Start of Material shown

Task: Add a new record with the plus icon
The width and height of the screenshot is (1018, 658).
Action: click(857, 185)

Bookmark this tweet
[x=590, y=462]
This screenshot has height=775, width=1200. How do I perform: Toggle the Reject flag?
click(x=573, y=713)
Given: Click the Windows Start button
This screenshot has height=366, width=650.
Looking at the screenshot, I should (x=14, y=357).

End of Material shown
Start of Material shown

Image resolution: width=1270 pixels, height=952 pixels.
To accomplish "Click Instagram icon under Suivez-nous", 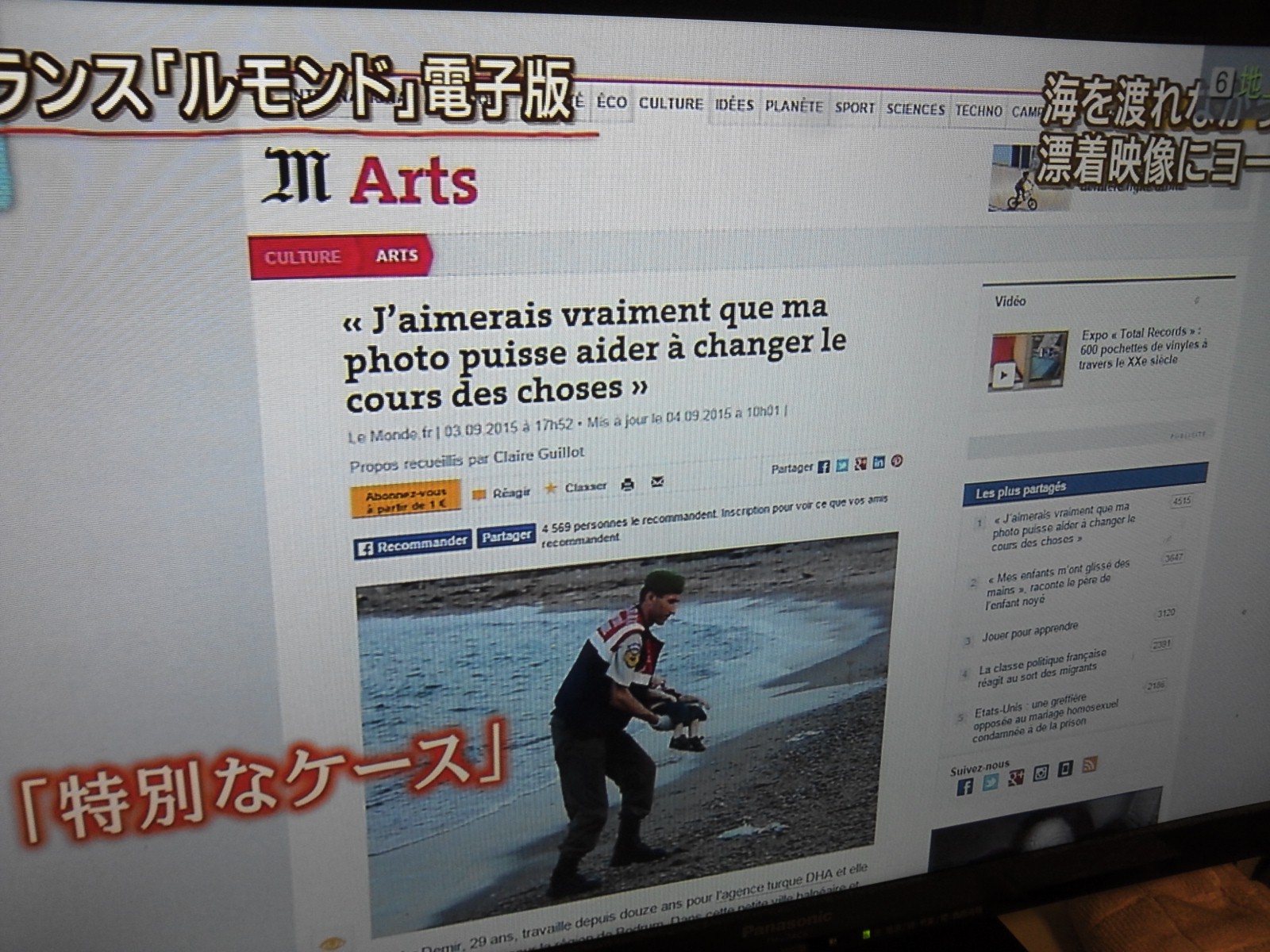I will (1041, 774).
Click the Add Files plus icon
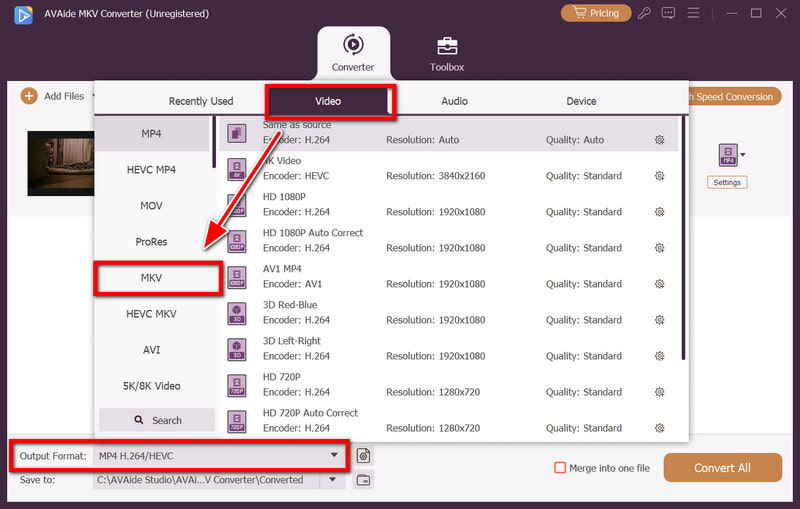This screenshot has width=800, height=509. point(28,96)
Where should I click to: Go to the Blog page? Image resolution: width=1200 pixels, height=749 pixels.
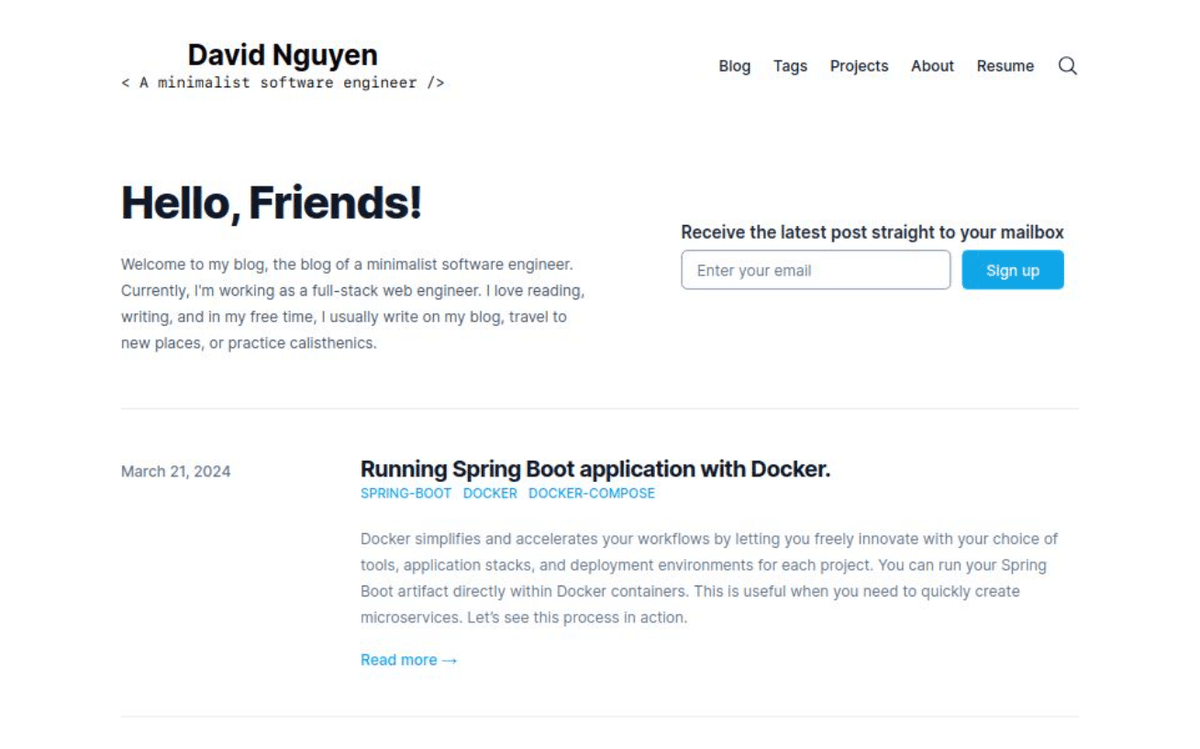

End of Material shown

* **Work to do**: Lay out the data entries as a numbered list, starting with the line containing "Task: Add a new record with the plus icon" and ending with the line containing "[x=590, y=462]", including both of those lines and leaving out any blank lines.

* **Exercise result**:
1. Task: Add a new record with the plus icon
2. The width and height of the screenshot is (1018, 658).
3. Action: click(857, 185)
4. Bookmark this tweet
5. [x=590, y=462]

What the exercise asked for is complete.